Siddhartha Rai, Hindustan Times Gurgaon, July 06, 2014

A Bharatiya Janata Party (BJP) leader has kicked up a controversy by saying the party would get girls from Bihar to ensure that all men in Haryana could get married.

Haryana has one of the most skewed sex ratios in the country — 879 girls per 1000 boys as per the 2011 Census.

The comment made by the BJP’s National Kisan Morcha president OP Dhankar has touched a raw nerve with people from Purvanchal demanding a public apology.

Dhankar had made the comment at a speech on Friday while addressing the Kisan Mahasammelan at Narwana.

He had said that if the BJP came to power in the state, which is due for polls in October, it would ensure marriage for all males in Haryana by getting girls from Bihar. As Purvanchali groups threatened a stir, Dhankar claimed on Saturday that he had been quoted out of context. “I have been misquoted by the media. I had said that we want girls who are trafficked to Haryana from poor regions of Bihar should be given security and respect. They should be properly rehabilitated by getting them married to men here,” said Dhankar.

The Purvanchal Ekta Manch held a press conference on Saturday and threatened to launch a state-wide agitation if Dhankar did not tender a public apology.

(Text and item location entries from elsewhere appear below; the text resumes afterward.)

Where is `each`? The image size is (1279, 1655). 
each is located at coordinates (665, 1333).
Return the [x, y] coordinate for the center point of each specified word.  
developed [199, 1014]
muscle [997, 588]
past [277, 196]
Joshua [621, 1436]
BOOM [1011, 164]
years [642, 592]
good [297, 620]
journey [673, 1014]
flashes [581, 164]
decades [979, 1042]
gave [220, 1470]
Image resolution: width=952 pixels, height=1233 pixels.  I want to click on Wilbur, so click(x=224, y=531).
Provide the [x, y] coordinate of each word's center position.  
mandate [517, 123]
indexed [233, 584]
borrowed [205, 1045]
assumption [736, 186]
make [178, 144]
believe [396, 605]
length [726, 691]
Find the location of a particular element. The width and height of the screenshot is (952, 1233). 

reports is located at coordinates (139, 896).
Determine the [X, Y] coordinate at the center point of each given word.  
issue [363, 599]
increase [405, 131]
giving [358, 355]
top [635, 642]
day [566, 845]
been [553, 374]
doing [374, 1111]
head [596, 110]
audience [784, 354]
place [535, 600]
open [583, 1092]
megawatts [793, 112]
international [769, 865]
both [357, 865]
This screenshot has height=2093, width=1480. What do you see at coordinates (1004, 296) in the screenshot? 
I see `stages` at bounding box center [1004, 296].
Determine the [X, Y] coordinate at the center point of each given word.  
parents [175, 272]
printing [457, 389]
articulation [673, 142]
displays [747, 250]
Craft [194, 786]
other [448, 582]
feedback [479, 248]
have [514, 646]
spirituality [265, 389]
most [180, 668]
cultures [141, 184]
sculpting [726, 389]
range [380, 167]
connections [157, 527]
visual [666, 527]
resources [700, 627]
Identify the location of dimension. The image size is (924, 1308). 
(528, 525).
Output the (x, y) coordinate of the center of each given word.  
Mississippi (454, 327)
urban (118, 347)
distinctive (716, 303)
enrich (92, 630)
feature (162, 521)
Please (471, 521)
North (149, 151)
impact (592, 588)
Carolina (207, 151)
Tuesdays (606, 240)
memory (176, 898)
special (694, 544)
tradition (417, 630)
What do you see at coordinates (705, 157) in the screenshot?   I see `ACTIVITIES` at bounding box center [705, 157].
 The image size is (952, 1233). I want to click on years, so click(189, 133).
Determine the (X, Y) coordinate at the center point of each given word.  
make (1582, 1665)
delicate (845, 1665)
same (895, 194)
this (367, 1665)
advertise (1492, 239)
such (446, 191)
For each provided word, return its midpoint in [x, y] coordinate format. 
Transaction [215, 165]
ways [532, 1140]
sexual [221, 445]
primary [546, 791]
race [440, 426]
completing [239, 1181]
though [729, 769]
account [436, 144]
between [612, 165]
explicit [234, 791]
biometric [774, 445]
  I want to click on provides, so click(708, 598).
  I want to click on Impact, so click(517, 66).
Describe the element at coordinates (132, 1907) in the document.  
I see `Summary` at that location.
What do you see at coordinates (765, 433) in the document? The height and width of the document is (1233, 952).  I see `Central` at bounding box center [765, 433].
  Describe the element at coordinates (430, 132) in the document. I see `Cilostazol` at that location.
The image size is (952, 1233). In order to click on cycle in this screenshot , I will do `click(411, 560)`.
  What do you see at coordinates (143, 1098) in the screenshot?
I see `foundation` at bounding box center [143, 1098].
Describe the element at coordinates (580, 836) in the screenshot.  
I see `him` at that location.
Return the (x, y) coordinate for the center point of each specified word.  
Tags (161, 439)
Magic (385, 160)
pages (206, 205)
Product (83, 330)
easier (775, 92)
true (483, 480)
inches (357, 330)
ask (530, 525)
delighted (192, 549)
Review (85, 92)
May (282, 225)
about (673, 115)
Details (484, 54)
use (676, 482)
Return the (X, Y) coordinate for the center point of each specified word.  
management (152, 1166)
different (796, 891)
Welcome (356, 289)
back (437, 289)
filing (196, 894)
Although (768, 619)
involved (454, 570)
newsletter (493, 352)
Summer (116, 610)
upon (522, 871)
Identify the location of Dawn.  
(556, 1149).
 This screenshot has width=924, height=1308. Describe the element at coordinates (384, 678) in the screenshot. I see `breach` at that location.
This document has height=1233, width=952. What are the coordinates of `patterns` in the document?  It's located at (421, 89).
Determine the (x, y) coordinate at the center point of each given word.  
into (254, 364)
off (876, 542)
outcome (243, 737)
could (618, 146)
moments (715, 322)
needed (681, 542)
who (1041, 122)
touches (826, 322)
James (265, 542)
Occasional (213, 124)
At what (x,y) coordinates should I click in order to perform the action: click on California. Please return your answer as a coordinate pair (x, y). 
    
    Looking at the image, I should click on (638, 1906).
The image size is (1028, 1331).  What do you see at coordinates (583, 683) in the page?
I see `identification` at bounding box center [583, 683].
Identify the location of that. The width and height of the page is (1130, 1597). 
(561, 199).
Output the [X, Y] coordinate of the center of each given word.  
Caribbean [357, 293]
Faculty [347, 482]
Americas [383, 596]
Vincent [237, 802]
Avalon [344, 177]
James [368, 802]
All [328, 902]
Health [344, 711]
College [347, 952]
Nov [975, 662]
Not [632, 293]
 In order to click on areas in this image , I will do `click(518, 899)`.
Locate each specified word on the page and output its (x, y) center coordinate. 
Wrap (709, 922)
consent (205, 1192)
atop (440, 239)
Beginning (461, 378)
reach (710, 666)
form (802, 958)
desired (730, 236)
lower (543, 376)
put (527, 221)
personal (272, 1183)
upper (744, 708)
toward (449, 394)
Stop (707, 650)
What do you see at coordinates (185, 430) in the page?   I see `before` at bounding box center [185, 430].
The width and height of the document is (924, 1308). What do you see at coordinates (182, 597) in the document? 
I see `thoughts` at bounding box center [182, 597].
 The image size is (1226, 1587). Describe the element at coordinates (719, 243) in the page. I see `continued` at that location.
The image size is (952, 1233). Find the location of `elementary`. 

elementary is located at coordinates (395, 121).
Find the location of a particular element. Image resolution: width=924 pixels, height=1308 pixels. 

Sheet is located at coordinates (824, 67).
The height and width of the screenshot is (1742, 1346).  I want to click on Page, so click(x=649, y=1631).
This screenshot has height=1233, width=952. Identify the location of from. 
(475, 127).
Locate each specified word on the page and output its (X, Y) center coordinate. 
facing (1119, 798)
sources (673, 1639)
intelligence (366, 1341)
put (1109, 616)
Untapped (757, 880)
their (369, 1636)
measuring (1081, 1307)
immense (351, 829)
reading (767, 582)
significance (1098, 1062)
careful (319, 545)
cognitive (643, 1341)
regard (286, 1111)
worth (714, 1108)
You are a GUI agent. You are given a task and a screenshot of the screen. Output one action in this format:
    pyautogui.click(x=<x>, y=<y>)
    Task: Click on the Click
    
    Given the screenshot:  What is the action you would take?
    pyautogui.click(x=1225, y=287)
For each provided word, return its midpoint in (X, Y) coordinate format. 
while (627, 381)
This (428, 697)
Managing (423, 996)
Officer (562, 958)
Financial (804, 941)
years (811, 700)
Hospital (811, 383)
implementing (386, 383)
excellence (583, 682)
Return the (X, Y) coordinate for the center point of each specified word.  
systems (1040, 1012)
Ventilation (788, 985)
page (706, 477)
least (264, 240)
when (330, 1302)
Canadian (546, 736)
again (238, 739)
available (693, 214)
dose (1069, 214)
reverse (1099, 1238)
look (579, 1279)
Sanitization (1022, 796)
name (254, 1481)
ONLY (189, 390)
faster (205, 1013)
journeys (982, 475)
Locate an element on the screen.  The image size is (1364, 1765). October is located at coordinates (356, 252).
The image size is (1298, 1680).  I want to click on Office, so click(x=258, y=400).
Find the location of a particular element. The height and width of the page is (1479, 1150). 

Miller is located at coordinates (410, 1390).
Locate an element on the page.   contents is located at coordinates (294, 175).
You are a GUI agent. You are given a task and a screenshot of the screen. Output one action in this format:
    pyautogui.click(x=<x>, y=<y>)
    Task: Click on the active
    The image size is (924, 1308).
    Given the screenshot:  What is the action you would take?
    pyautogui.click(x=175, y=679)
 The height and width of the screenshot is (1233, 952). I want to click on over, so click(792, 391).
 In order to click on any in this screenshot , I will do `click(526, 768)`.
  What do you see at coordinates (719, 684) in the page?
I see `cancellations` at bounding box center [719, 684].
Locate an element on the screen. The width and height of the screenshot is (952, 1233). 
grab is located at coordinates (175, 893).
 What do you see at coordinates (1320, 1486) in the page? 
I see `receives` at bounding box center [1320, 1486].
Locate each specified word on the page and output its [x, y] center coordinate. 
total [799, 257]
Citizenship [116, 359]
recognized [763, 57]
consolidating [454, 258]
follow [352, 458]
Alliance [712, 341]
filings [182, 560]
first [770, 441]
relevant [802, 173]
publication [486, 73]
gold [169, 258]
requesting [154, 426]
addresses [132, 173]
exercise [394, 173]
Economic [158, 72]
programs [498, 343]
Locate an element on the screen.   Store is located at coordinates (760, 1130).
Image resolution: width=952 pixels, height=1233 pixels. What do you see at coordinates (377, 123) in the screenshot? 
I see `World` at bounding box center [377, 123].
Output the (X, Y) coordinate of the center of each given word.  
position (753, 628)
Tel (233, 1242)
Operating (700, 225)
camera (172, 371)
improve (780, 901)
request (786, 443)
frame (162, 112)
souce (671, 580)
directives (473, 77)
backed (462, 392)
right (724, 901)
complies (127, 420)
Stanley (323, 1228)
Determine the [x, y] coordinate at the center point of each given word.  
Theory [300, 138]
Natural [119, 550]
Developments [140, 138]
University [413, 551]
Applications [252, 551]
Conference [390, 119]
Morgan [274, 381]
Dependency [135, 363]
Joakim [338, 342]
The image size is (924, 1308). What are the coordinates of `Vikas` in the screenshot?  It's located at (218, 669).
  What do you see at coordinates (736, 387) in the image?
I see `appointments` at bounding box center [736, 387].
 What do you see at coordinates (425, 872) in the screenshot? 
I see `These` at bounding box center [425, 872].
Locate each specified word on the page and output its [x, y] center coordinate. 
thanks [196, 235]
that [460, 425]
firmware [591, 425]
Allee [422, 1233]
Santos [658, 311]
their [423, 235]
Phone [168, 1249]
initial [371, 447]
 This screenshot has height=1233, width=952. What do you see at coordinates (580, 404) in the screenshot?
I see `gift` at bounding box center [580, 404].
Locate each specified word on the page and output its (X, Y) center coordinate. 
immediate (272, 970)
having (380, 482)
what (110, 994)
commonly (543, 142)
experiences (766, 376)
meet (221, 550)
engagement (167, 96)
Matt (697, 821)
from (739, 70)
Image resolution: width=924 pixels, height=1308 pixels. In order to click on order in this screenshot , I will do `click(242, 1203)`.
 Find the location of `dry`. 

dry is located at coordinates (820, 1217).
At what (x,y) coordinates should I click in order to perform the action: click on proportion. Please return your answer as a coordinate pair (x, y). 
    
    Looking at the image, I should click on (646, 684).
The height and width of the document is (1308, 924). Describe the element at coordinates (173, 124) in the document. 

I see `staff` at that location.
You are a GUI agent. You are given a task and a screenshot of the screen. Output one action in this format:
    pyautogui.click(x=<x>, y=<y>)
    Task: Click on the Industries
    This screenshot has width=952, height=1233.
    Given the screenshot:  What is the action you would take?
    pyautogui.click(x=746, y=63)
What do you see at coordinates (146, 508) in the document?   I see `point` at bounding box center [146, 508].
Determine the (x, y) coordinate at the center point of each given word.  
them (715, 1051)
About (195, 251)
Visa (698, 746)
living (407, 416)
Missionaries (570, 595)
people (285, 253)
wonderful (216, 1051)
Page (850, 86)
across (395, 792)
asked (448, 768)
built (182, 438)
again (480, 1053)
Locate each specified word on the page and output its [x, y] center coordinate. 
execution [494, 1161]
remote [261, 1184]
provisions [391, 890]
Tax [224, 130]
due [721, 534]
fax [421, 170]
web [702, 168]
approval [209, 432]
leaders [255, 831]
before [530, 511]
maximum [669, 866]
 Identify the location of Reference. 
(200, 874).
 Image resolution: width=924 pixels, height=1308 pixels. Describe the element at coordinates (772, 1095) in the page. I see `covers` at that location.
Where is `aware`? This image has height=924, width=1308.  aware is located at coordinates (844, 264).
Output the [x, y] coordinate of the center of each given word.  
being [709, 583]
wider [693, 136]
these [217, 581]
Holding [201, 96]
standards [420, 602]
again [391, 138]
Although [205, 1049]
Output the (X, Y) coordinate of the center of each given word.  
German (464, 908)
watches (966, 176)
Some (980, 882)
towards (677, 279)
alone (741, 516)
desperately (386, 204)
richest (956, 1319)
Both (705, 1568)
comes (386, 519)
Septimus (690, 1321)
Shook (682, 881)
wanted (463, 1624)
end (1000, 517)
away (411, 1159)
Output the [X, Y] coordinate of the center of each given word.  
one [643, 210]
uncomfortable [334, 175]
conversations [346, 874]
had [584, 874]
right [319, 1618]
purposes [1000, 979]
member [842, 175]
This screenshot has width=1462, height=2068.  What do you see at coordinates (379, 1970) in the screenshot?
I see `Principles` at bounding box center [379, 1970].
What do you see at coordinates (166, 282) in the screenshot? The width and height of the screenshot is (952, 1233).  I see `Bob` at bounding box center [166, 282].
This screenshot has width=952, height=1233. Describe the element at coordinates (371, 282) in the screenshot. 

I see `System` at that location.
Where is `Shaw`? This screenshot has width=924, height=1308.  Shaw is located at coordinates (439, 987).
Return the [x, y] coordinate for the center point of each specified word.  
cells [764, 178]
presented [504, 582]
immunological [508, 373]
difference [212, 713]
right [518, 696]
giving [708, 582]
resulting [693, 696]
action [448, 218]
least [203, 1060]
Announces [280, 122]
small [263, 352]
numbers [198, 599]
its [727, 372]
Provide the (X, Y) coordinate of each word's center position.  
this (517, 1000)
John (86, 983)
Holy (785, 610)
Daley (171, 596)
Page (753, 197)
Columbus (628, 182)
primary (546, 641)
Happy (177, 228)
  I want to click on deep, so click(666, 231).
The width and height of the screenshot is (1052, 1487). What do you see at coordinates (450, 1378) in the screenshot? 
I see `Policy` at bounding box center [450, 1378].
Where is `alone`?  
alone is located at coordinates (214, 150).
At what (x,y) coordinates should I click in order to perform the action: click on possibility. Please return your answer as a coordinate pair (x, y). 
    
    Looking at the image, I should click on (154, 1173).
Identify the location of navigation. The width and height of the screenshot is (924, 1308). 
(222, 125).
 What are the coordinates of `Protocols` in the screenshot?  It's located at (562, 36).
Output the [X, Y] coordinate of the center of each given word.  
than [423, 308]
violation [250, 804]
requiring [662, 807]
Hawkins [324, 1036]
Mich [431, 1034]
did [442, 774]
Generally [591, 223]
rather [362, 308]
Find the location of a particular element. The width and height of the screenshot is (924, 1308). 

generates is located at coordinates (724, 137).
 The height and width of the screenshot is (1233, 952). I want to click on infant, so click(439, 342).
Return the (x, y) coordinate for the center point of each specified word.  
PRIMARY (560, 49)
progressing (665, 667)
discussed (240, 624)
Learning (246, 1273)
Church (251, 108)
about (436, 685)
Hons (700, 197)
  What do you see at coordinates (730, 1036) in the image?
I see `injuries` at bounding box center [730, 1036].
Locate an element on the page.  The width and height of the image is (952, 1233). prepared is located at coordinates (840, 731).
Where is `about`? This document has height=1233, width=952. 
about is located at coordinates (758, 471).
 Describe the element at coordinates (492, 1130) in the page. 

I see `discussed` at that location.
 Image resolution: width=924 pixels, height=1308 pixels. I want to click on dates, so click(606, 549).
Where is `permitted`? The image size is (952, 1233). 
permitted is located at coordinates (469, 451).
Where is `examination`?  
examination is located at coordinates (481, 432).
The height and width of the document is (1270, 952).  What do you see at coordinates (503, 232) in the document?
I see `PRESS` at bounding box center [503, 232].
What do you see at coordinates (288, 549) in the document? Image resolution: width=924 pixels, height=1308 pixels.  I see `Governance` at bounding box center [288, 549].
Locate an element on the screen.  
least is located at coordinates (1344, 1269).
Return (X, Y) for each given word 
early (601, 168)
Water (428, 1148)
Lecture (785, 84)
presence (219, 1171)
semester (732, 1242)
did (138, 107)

“He singled out Bihar but this happens with many other states such as West Bengal, Odisha, etc. We voted for the BJP in the general elections and these are the ‘good days’ that we are made to see,” said Manch president Sanjay Singh.

Kavita Krishnan comments

BJP’s Dhankar thinks of women as instruments of production, as a ‘commodity’ to which men are entitled. He says in acche din, wives from Bihar will be supplied to Haryana men to correct the ‘shortage’ created by sex selective abortion and female infanticide. Same BJP’s leader accuses Left women of standing for ‘free sex’. A situation that is summed up perfectly by the Communist Manifesto quote below:
“But you Communists would introduce community of women, screams the bourgeoisie in chorus.
The bourgeois sees his wife a mere instrument of production. He hears that the instruments of production are to be exploited in common, and, naturally, can come to no other conclusion that the lot of being common to all will likewise fall to the women.
He has not even a suspicion that the real point aimed at is to do away with the status of women as mere instruments of production.”